A recent result of this ongoing progress at ADI is the AD9777. Flaunting 16 bits of resolution and 160-Msample/s conversion speed, this newest member of the TxDAC family features selectable 2X/4X/8X interpolating filters, along with dual 16-bit DACs on the same piece of silicon. Because the DAC is designed to handle I and Q data of a quadrature-modulated incoming signal, the converter offers two independent half-band filter channels. Each channel provides up to 8X interpolation (Fig. 1).
In addition to higher integration, the converter's noise and other ac characteristics have undergone refinements. For instance, the noise floor has been lowered, and in-band and out-of-band distortion has been suppressed over a very wide bandwidth. The DAC's inter-modulation distortion (IMD) has been lowered by 3 to 5 dB, and its phase noise further cut by 12 dB in comparison to previous introductions. According to Stephen LaJeunesse, marketing engineer for ADI's high-speed data converters, some of the implemented improvements include reconfiguring the switch cells of the segmented-current-source DAC, bettering capacitive coupling, and resizing the transistors for faster switching characteristics.
Also, LaJeunesse says that the steep transition band and good stop-band rejection of the three user-selectable filters simplifies reconstruction-filter requirements for the output signal. Unlike single-carrier transmission, these on-chip filters enable broadband multicarrier architectures to suppress inband noise and distortion while simplifying the reconstruction analog filter that follows the DAC.
Because the AD9777 is crafted for quadrature modulation, it provides up to 8X interpolation half-band FIR filters for each I and Q data path. Aside from the flexibility afforded by the digital interpolating filters, this converter also incorporates a digital quadrature modulator that lends itself to rejecting image frequencies. "In conjunction with an external analog quadrature modulator, a complex modulation scheme is realized that suppresses the lower image, while the main band is increased in power by 3 dB," LaJeunesse explains. An internal test conducted by ADI engineers indicates that a sideband suppression of 30 to 40 dB can be obtained with this scheme (Fig. 2).
"However," LaJeunesse adds, "local-oscillator leakage then becomes a problem. But it can be filtered out using a single inexpensive SAW filter stage. With a sideband suppression of about 40 dB, cascaded SAW filtering is unnecessary." In this application, the modulation frequency can be programmed via the SPI port for rates of fS/2, fS/4, or fS/8, where fS is the DAC update rate.
Additionally, the interpolation filters enable higher oversampling using the same internal clock that, in turn, further enhances the signal-to-noise ratio (SNR) of the converter. To handle the entire cellular band of the multicarrier basestations, the converter offers a spurious-free dynamic range (SFDR) of 75 dB over a 2- to 35-MHz band. Plus, it achieves 73 dB of adjacent-channel power ratio (ACPR) at an IF of 16.25 MHz. Typical differential nonlinearity for the device is ±1 LSB at 16-bit accuracy.

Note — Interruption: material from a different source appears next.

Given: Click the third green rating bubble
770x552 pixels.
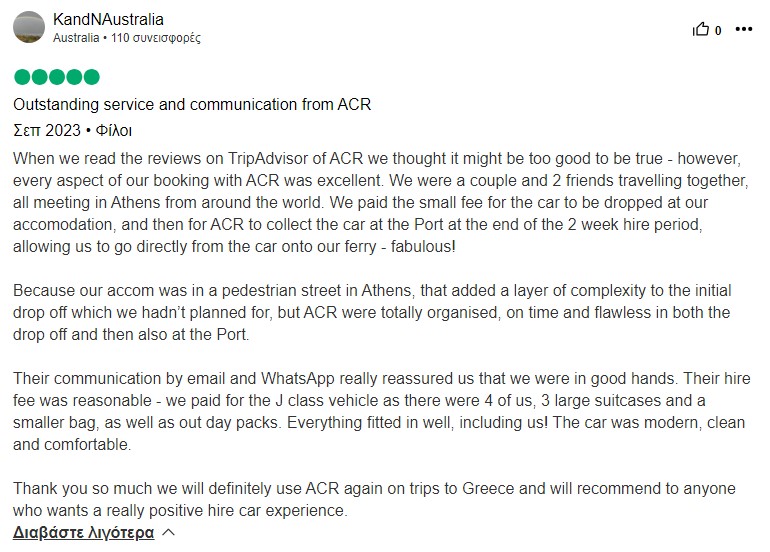Looking at the screenshot, I should (x=57, y=77).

While the AD9777 is a dual-channel DAC configured to accept digital quadrature-modulation (I and Q) data and generate a quadrature-modulated IF signal along with its orthogonal representatives, it also can be operated in a direct IF mode. The device provides IF transmission frequencies of 70 MHz and higher in this mode and enables designers to cut a mixer stage, thereby lowering the cost for cellular communications systems.